==== Textauszug ====

Dieses Zerrbild der Gesellschaft wird auch dadurch begünstigt, dass einkommensschwache BritInnen in der Schauspielbranche stark untervertreten sind: Laut einer kürzlich veröffentlichten Studie der Goldsmith University beträgt die Zahl der SchauspielerInnen aus der «working class» nur zehn Prozent. Das hat vor allem mit der Entlöhnung zu tun: Gagen für SchauspielerInnen sind miserabel (vgl. «EliteschülerInnen vor der Kamera» im Anschluss an diesen Text), und wer keine Unterstützung von reichen Eltern hat, kann die Zeit zwischen einzelnen Engagements kaum überbrücken. Dazu kommt, dass im Zuge der Sparpolitik das Budget sowohl für die höhere Bildung als auch für die Kunstförderung stark gekürzt worden ist und so weniger Geld für die Unterstützung von Talenten aus ärmeren Schichten zur Verfügung steht. Lustgarten selbst versucht, in seinen Produktionen SchauspielerInnen aus nicht privilegierten Schichten zu engagieren.

«Ich glaube tatsächlich, dass das kulturelle und politische Projekt der Konservativen darauf hinausläuft, die Errungenschaften des 20. Jahrhunderts rückgängig zu machen und jegliche Autonomie und Handlungsmacht zu zerstören, die die Menschen durch Revolutionen gewonnen haben», sagt Lustgarten. «Früher gaben die Jobs – etwa in der Fabrik – den Angestellten eine kollektive Identität und damit eine gewisse Macht. Wenn sie ihre Arbeit einstellten, dann hatte das Konsequenzen.» Mehr als drei Jahrzehnte der Globalisierung und neoliberaler Politik, die unter anderem zur Verbreitung prekärer Arbeitsverhältnisse führten, hätten den Lohnabhängigen ihre Mitsprache und Autonomie geraubt. «Wenn heute ein Minijobber in einer Bäckereikette streikt, dann bekommt der Kunde sein Brötchen nicht – mehr passiert nicht, er kann damit nichts bewegen.»

Hier setzt sein Gegenprojekt an: Lustgarten sieht sein Theater als eine Möglichkeit, entmachteten Menschen ihre Handlungsfähigkeit zurückzugeben, die sie mit dem fortschreitenden Neoliberalismus verloren haben. Er ist überzeugt, dass seine Stücke einen Unterschied machen – den Vorwurf, das Theater sei als Instrument des politischen Aktivismus ungeeignet, weil er zu Bekehrten predige, hält er für absurd: «Das ist eine bescheuerte und herablassende Theorie, die viele Linke aus irgendeinem Grund geschluckt haben», sagt er entnervt. «Was meine Stücke angeht, so habe ich vornehmlich Zuschauer, die kaum ins Theater gehen. Ich habe mit vielen Leuten gesprochen, die nichts über Lampedusa wussten, und als sie mein Stück sahen, waren sie richtig schockiert und betroffen. Das sind zwar nur wenige Leute, aber wenn man hundert Leute pro Abend zum Denken bewegen kann, tut man etwas Konkretes.»

==== Ausgelesene Daten ====

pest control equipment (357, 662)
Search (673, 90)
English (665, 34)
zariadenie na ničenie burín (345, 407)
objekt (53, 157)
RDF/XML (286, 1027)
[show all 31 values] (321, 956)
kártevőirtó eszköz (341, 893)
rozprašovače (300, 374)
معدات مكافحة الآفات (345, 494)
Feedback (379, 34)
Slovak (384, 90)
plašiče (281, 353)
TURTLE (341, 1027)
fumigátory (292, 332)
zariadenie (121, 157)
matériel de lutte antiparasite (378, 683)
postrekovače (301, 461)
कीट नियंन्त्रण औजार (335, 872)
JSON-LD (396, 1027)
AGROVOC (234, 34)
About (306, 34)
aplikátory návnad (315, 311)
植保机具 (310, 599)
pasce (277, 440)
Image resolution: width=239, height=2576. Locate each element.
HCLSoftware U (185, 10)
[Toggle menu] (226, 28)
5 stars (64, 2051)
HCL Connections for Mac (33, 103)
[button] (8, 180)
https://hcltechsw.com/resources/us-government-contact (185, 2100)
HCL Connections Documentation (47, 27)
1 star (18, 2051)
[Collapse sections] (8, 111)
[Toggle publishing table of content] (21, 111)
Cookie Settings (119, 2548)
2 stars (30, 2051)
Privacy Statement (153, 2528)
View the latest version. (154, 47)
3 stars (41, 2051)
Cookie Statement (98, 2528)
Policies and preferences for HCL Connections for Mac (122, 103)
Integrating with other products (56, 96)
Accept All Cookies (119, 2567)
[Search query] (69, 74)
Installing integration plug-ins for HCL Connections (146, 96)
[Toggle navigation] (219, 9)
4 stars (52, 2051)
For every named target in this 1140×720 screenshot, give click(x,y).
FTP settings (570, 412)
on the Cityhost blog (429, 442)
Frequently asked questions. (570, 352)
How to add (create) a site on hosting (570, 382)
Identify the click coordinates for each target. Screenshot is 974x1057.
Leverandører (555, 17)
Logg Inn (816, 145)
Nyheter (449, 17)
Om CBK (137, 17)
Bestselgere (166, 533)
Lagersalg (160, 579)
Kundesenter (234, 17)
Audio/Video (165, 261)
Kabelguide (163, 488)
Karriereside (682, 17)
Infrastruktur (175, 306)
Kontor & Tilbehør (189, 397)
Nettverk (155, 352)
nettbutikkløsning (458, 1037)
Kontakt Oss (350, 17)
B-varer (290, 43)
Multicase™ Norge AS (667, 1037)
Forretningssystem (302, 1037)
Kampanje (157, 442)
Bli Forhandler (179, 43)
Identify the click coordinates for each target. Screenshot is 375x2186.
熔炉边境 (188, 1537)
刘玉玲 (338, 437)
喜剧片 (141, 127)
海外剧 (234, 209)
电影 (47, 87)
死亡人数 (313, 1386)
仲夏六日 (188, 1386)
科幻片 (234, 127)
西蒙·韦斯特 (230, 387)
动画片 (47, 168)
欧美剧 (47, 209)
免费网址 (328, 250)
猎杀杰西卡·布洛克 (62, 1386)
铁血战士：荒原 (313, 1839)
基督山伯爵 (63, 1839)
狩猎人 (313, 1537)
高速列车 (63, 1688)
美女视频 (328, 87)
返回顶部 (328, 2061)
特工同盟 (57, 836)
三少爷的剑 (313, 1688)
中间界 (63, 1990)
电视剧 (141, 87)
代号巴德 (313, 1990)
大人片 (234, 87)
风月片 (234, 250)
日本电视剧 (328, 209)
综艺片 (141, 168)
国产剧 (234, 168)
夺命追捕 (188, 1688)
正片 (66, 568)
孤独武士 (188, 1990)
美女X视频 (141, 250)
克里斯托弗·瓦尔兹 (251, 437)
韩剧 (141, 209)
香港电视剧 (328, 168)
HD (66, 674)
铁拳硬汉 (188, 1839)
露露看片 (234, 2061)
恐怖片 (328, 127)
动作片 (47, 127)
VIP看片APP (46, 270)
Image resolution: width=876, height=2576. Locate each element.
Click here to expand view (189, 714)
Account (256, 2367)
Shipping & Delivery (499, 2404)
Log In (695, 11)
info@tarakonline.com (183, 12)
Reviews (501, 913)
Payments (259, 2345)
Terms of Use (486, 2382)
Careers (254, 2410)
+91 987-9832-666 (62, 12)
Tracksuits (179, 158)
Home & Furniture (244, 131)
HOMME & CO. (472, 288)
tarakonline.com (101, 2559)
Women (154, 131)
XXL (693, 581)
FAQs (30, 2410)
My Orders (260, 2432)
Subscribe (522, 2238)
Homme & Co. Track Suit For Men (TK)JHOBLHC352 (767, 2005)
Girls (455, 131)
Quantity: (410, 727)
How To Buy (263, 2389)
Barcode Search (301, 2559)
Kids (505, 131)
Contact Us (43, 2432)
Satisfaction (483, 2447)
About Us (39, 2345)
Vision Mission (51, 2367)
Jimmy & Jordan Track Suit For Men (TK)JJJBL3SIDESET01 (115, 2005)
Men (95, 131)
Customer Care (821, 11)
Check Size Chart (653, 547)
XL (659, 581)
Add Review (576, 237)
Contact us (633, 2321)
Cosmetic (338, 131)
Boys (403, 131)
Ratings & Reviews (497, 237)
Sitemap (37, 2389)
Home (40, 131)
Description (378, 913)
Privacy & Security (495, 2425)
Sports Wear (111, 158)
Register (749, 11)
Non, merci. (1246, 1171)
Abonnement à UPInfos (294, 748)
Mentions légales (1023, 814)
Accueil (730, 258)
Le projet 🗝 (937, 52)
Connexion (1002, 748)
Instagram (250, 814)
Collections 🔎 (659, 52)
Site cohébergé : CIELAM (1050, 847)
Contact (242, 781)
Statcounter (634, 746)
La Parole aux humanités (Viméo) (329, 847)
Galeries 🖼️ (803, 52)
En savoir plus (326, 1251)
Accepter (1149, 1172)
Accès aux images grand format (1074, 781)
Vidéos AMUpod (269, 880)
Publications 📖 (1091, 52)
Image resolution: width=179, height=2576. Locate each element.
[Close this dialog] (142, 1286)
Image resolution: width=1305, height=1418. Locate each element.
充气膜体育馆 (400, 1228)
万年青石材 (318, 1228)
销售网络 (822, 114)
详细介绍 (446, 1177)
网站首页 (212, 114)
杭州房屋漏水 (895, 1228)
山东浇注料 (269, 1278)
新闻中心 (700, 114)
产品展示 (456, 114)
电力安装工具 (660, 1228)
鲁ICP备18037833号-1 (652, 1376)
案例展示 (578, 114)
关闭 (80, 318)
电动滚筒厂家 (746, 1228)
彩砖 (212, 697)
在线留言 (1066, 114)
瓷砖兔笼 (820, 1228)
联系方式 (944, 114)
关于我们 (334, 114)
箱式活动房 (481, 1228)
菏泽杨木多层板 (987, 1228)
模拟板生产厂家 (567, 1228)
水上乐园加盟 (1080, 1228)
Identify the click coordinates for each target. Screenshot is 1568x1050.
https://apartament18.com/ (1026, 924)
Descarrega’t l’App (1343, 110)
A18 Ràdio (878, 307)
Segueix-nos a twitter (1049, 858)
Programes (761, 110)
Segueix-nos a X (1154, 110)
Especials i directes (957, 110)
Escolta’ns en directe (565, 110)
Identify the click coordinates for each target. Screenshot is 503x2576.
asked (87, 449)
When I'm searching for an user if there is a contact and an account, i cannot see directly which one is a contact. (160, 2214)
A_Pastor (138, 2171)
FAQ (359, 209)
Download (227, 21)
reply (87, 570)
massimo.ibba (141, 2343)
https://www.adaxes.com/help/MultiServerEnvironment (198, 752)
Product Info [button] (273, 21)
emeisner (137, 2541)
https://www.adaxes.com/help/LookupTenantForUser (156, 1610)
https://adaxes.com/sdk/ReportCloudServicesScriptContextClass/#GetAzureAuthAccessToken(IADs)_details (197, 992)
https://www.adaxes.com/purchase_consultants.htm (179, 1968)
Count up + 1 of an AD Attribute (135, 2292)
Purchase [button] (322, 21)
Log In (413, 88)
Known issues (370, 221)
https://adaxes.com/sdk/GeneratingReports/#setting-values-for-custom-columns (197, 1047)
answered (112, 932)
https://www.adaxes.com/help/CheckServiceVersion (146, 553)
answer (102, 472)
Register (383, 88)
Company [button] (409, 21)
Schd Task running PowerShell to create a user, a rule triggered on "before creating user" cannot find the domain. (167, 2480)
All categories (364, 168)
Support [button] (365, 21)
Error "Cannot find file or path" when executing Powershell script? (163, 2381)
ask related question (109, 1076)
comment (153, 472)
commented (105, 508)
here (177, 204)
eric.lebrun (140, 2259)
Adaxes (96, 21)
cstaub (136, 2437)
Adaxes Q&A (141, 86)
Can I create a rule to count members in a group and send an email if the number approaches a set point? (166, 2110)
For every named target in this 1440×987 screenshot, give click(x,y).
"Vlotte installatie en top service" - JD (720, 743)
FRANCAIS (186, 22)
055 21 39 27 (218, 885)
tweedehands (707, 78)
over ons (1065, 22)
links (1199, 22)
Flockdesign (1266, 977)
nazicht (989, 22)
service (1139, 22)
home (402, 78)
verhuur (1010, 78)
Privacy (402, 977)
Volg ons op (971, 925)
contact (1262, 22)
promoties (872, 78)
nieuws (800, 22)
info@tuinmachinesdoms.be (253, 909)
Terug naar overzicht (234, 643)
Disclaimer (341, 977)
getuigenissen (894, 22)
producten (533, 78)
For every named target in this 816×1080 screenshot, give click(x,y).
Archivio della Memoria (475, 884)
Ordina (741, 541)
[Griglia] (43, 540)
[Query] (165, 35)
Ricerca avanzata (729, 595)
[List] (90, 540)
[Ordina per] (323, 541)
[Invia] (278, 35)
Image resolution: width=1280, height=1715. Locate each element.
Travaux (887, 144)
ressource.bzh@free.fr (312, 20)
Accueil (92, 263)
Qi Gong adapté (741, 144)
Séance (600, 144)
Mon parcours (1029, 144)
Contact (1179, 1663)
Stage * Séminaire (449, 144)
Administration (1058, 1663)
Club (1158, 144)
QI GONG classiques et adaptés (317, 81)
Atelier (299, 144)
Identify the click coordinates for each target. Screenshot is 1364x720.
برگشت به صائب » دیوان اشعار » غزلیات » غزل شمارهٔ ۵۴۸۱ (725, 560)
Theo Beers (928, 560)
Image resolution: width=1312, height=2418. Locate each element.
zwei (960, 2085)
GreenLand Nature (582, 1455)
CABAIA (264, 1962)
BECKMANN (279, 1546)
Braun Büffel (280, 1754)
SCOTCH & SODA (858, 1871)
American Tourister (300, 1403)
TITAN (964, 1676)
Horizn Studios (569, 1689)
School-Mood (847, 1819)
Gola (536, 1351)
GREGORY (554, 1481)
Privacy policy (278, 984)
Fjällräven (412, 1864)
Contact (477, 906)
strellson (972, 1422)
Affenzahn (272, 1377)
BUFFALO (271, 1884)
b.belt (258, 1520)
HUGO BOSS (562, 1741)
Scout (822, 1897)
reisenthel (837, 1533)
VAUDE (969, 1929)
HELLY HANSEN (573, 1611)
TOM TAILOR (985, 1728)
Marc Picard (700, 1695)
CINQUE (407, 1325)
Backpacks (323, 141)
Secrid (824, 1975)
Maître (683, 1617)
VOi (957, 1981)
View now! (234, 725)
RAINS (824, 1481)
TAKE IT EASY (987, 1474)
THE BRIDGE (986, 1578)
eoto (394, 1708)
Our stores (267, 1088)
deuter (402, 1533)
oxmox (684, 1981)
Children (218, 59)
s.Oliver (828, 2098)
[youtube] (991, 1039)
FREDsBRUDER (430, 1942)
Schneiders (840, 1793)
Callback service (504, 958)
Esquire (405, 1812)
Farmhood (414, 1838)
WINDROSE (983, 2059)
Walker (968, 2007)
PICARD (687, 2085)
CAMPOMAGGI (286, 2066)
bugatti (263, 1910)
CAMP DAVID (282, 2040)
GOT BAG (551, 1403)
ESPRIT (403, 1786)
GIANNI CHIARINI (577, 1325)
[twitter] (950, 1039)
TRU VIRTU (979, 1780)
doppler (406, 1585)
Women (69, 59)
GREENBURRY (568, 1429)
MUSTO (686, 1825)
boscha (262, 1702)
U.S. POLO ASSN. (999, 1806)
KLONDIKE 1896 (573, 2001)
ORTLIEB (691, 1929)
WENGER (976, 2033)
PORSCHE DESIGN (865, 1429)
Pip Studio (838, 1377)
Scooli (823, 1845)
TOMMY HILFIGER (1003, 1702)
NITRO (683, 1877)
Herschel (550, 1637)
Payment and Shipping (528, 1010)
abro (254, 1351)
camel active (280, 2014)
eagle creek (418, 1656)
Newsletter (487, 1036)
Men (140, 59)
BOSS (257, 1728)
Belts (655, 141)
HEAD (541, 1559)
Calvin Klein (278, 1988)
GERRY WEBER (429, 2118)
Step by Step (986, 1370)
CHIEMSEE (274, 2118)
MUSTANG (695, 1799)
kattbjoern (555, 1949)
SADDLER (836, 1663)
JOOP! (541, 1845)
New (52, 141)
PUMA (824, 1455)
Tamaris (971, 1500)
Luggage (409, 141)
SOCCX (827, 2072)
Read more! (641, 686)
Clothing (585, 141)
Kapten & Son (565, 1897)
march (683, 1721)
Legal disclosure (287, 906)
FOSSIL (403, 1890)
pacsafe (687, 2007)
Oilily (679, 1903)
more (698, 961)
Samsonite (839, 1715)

====

● **Fragen zum Text**:
1) Fass im Text über Lustgartens Theater den Absatz, der mit „Dieses Zerrbild der Gesellschaft“ beginnt, als kurze Liste zusammen und behalte dabei die wichtigsten Fakten.
2) Wie hoch ist laut dem Text über Lustgartens Theater der Anteil der SchauspielerInnen aus der «working class»?
3) Führe den Text über Lustgartens politisches Theater nach seinem letzten Satz weiter.
Die Zeilen braucht man hier nicht.

● **Antworten pro Aufgabe**:
1)
- Laut einer Studie der Goldsmith University stammen nur zehn Prozent der SchauspielerInnen aus der «working class».
- Das liegt vor allem an den miserablen Gagen: Wer keine reichen Eltern hat, kann die Zeit zwischen zwei Engagements kaum überbrücken.
- Wegen der Sparpolitik wurden die Budgets für höhere Bildung und Kunstförderung stark gekürzt. Deshalb gibt es weniger Geld, um Talente aus ärmeren Schichten zu fördern.
- Lustgarten versucht, für seine Produktionen SchauspielerInnen aus nicht privilegierten Schichten zu engagieren.

2) Er liegt bei nur zehn Prozent.

3)
Theaterausbildung: EliteschülerInnen vor der Kamera

Letztes Jahr kam eine Umfrage unter 1800 britischen SchauspielerInnen zum Ergebnis, dass über drei Viertel von ihnen lediglich gut 7300 Franken pro Jahr für ihre Arbeit im Theater oder vor der Kamera verdienen. Nur zwei Prozent erhalten mehr als 29 000 Franken. Ihren Lebensunterhalt müssen die meisten mit einem zweiten oder dritten Job verdienen. Auch die Ausbildung ist teuer: Für einen Bachelor in Schauspielkunst muss man bei der Royal Academy of Dramatic Art – wie auch bei vielen anderen Institutionen – über 13 000 Franken pro Jahr hinblättern.

Angesichts dieser hohen Kosten warnen etliche prominente SchauspielerInnen – unter ihnen Helen Mirren, Brian Cox und Julie Walters –, dass die Schauspielerei zu einem Vorrecht der Reichen zu werden drohe. Tatsächlich finden sich unter den bekanntesten britischen SchauspielerInnen auffallend viele AbsolventInnen vornehmer Privatschulen: Oscar-Gewinner Eddie Redmayne («Die Entdeckung der Unendlichkeit»), Dominic West («The Wire») und Damian Lewis («Homeland») gingen alle nach Eton. Benedict Cumberbatch («Der Hobbit») besuchte Harrow, und Rosamund Pike («Stirb an einem anderen Tag») absolvierte die Mädchenschule Badminton.

Julie Walters («Billy Elliot», «Harry Potter»), die aus einfachen Verhältnissen stammt und dank eines Darlehens ihre Schauspielausbildung absolvieren konnte, sagte im Dezember in einem Interview mit der Tageszeitung «Daily Mirror»: «Bald können nur noch privilegierte Kids Schauspieler werden, deren Eltern sich die Ausbildung leisten können. Das ist nicht recht. Es scheint, als machten wir einen Schritt zurück.»